Which only works for `Dataset`s - not for `Group`s.

> Note that, in this last case, you are indexing into the **concatenation of all sub-arrays along their first axis**.

> The same interface is also implemented for ``set(source, data)`` and ``__setitem__``

### Feature

``h5m`` exposes a class that helps you configure the behaviour of your ``TypedFile`` classes and the properties of the .h5 they create.

the ``Feature`` class helps you define :

- how sources' ids are loaded into arrays (``feature.load(source)``)

- which types of files are supported

- how the data is stored by ``h5py`` (compression, chunks)

- which extraction parameters need to be stored with the data (e.g. sample rate of audio files)

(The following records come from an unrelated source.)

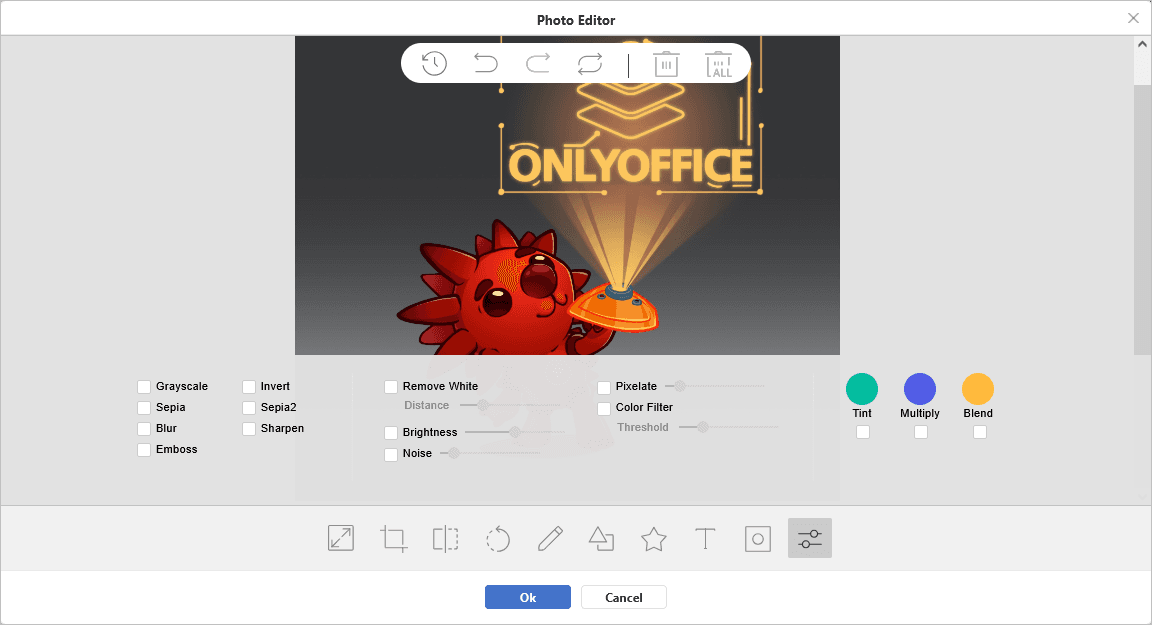Viewport: 1152px width, 625px height.
Task: Open the edit history panel
Action: pos(432,62)
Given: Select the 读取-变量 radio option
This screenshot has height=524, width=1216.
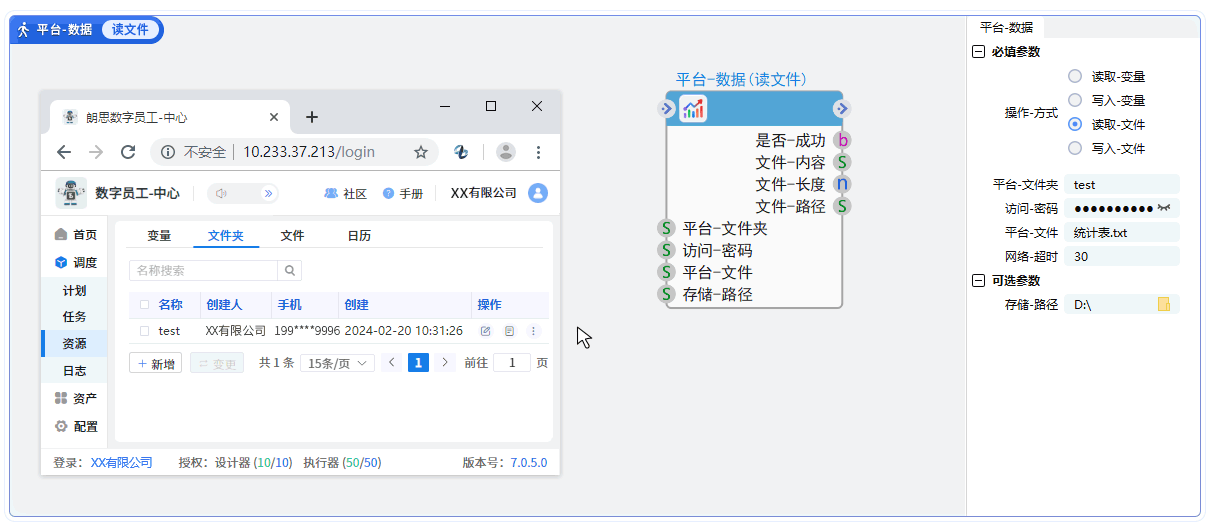Looking at the screenshot, I should [x=1075, y=76].
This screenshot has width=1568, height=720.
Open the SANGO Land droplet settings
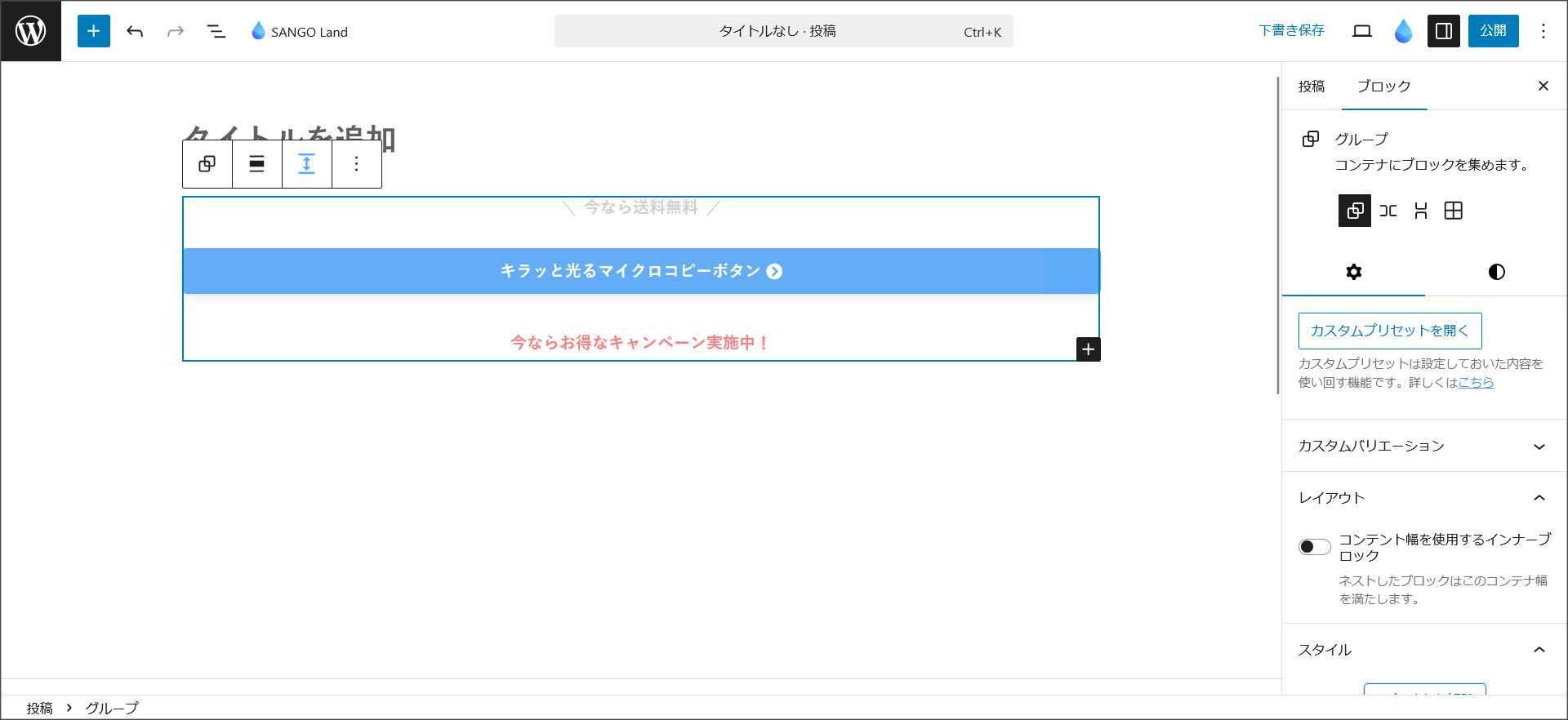(x=1403, y=31)
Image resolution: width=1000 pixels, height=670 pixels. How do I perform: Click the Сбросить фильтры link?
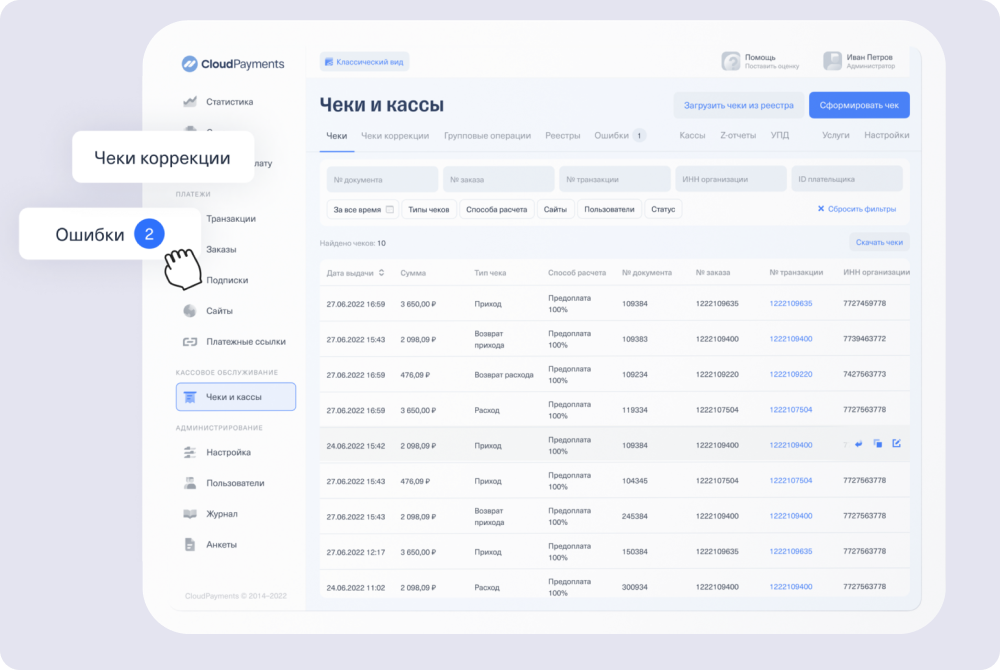857,208
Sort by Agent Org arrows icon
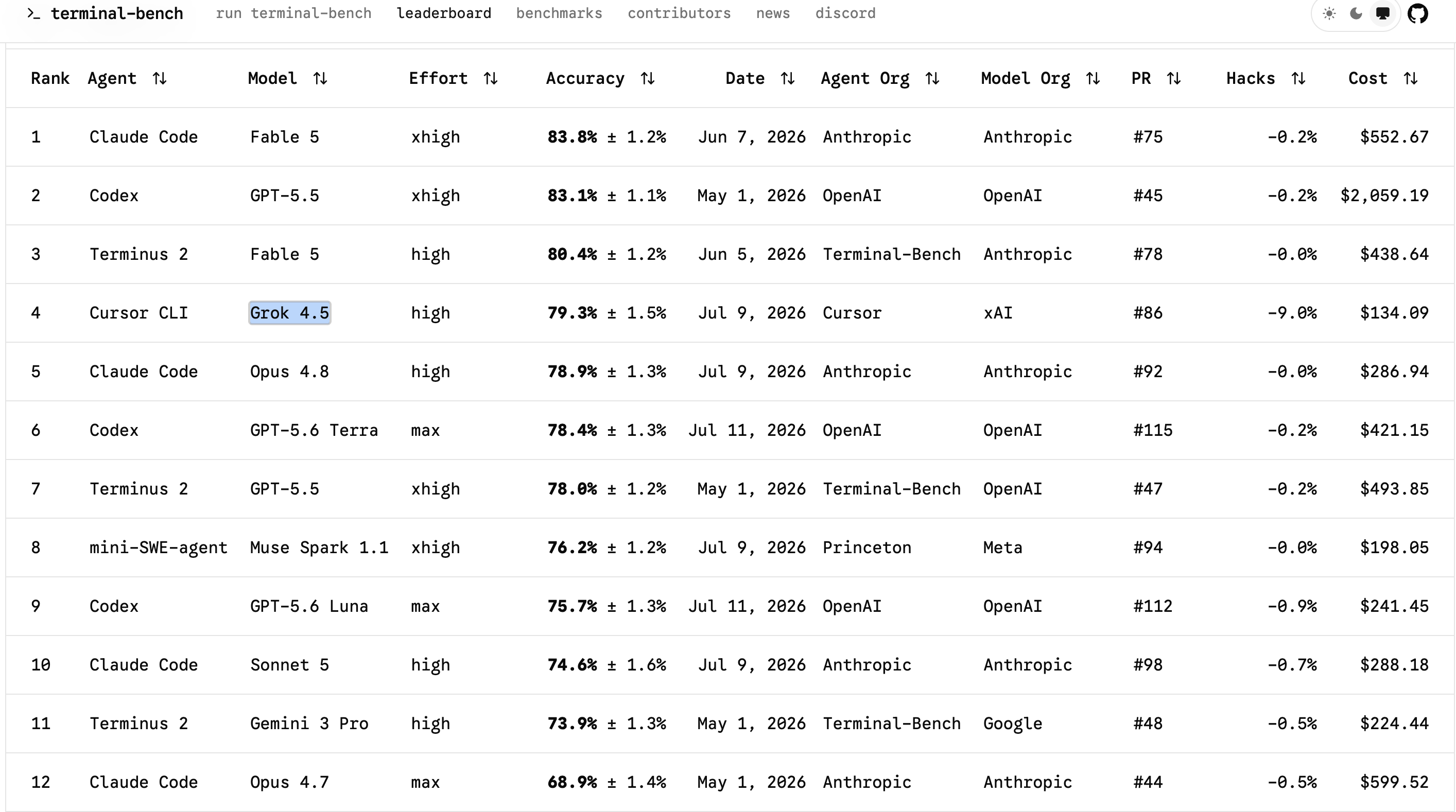 932,79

- custom-methods relevant to this kind of data

Once you defined a `Feature` class, attach it to the class dict of a ``TypedFile``, that's it!

For example :

```python

import h5mapper as h5m

class MyFeature(h5m.Feature):

    # only sources matching this pattern will be passed to load(...)

    __re__ = r".special$"

    # args for the h5py.Dataset

    __ds_kwargs__ = dict(compression='lzf', chunks=(1, 350))

    

    def __init__(self, my_extraction_param=0):

        self.my_extraction_param = my_extraction_param

    @property

    def attrs(self):

        # those are then written in the h5py.Group.attrs

        return {"p": self.my_extraction_param}

    def load(self, source):

        """your method to get an np.ndarray or a dict thereof

        from a path, an url, whatever sources you have..."""   

        return data

    def plot(self, data):

        """custom plotting method for this kind of data"""

        # ...

# attach it

class Data(h5m.TypedFile):

    feat = MyFeature(47)

# load sources...

f = Data.create(....)

# read your data through __getitem__ 

batch = f.feat[4:8]

# access your method 

f.feat.plot(batch)

# modify the file through __setitem__

f.feat[4:8] = batch ** 2 

```

for more examples, checkout `h5mapper/h5mapper/features.py`.

#### ``serve``

Primarly designed with `pytorch` users in mind, `h5m` plays very nicely with the `Dataset` class :

```python

class MyDS(h5m.TypedFile, torch.utils.data.Dataset):

    

    x = MyInputFeature(42)

    

    def __getitem__(self, item):

        return self.x[item], self.labels[item]

  

    def __len__(self):

        return len(self.x)

ds = MyDS.create("train.h5", sources, keep_open=True)

dl = torch.utils.data.DataLoader(ds, batch_size=16, num_workers=8, pin_memory=True)

```

`TypedFile` even have a method that takes the Dataloader args and a batch object filled with `BatchItems` and returns 

a Dataloader that will yield such batch objects.

Example :

```python

f = TypedFile("train.h5", keep_open=True)

loader = f.serve(

    # batch object :

    dict(

        x=h5m.Input(key='data/image', getter=h5m.GetId()),

        labels=h5m.Target(key='data/labels', getter=h5m.GetId())

    ),

    # Dataloader kwargs :

    num_workers=8, pin_memory=True, batch_size=32, shuffle=True

)

```  

### Examples

in ``h5mapper/examples`` you'll find for now

- a train script with data, checkpoints and logs in `dataset_and_logs.py`

- a script for benchmarking batch-loading times of different options

### Development

`h5mapper` is just getting started and you're welcome to contribute!

You'll find some tests you can run from the root of the repo with a simple

```bash

pytest

```

If you'd like to get involved, just drop us an email : [email protected]

### License

`h5mapper` is distributed under the terms of the MIT License.